U.K. gov't blocks product placement

ITV calls culture secretary's decision perverse

LONDON -- Culture Secretary Andy Burnham has blocked the introduction of product placement in the U.K., a move described as "perverse" by commercial broadcaster ITV and "astonishing" by European Commissioner for Media and Information Viviane Reding.

Wednesday's decision to ban product placement -- at least until a further review in two years time -- may be challenged under law, according to ITV executive chairman Michael Grade, who is seeking to overturn the ruling via judicial review.

Burnham's decision follows a prolonged consultation period as part of the E.U. Audiovisual Media Services Directive aimed at allowing individual governments to decide on a range of deregulation options.

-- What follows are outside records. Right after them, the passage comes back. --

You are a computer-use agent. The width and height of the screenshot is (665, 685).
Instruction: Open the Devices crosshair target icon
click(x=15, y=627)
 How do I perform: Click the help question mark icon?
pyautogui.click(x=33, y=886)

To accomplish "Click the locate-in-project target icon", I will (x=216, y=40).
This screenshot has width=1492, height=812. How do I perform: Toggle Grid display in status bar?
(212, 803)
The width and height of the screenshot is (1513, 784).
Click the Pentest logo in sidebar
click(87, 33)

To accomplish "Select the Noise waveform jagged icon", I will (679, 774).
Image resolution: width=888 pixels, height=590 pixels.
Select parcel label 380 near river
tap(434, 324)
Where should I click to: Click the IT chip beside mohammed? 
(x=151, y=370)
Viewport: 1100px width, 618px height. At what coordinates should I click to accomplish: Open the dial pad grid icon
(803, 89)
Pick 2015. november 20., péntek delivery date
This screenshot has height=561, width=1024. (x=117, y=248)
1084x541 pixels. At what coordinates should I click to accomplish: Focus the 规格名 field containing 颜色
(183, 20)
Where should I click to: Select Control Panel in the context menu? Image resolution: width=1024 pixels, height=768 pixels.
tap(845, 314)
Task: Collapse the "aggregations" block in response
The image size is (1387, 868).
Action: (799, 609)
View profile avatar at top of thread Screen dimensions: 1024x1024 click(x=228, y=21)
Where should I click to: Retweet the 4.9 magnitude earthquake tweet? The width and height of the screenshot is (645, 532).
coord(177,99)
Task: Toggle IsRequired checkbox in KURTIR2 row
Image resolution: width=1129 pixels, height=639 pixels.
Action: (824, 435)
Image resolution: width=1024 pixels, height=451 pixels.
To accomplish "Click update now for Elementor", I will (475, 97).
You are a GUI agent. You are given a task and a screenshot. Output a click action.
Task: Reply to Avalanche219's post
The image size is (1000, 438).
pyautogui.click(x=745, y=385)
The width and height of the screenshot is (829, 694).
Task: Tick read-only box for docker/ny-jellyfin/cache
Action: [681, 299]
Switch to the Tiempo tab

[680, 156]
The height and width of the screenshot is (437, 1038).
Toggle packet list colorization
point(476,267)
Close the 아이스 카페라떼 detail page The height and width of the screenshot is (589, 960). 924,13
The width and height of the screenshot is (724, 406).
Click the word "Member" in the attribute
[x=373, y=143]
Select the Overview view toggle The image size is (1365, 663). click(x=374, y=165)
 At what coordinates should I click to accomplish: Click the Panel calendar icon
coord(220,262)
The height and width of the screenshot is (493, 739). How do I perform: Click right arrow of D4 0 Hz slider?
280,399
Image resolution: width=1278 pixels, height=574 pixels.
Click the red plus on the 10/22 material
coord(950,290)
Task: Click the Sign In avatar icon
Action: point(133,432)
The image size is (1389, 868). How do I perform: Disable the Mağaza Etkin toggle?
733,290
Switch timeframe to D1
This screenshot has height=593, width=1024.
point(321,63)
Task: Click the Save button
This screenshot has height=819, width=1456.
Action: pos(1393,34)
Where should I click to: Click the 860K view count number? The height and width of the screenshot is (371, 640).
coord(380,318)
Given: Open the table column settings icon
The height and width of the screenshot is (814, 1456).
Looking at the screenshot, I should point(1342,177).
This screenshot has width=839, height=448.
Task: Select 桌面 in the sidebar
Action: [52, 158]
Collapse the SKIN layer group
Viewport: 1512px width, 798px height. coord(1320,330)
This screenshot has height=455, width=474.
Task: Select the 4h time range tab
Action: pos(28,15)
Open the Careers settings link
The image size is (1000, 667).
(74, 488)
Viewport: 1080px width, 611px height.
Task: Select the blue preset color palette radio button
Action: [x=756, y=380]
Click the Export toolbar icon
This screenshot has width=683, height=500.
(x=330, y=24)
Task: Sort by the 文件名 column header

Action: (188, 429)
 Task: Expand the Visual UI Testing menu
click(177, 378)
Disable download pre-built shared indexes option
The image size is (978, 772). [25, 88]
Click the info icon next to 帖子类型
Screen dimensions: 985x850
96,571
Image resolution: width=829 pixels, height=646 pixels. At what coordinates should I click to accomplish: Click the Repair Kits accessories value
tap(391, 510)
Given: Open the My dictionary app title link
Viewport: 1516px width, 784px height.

In a statement, the culture secretary said he had "very serious concerns about blurring the boundaries between advertising and editorial content" and added that the economic benefits of product placement were unclear.

"I have listened carefully to the arguments on both sides around product placement, and concluded that it should not be permitted in programs made for this country," Burnham said. "I am well aware that a number of commercial broadcasters are facing difficult economic times and I will continue to work with the industry to explore ways we can support them, but my preference is to consider all other avenues before allowing product placement."

Leading broadcasters including ITV have been lobbying for a relaxation to the rules on product placement for years and believe it could account for millions of pounds a year in new revenue.

Under the European Directive spearheaded by Reding, each country can make its own decisions on product placement after a relaxation in the guidelines last year.

Speaking on BBC Radio, Reding said she was "very much astonished that the U.K. government seeks to oppose a form of funding that would support its television industry," and said the move "really does punish U.K. production companies."

ITV said the decision to block "an important new revenue stream" is "perverse but not surprising," citing Burnham's long-held "hostility" to the idea.

The broadcaster said the decision will hit TV channels hard at a time when they are seeing unprecedented advertising revenue decline.

"Given the extraordinary economic pressures ITV and others face, we can't let a decision like this go through without trying to fight it. We are considering our next steps and I am consulting my legal team as to whether we have a strong case for judicial review," Grade said.

U.K. production trade body Pact said the decision is "a lost opportunity," but Channel 4 said it supported Burnham's position, with chief executive Andy Duncan saying product placement raised "serious issues of trust for viewers."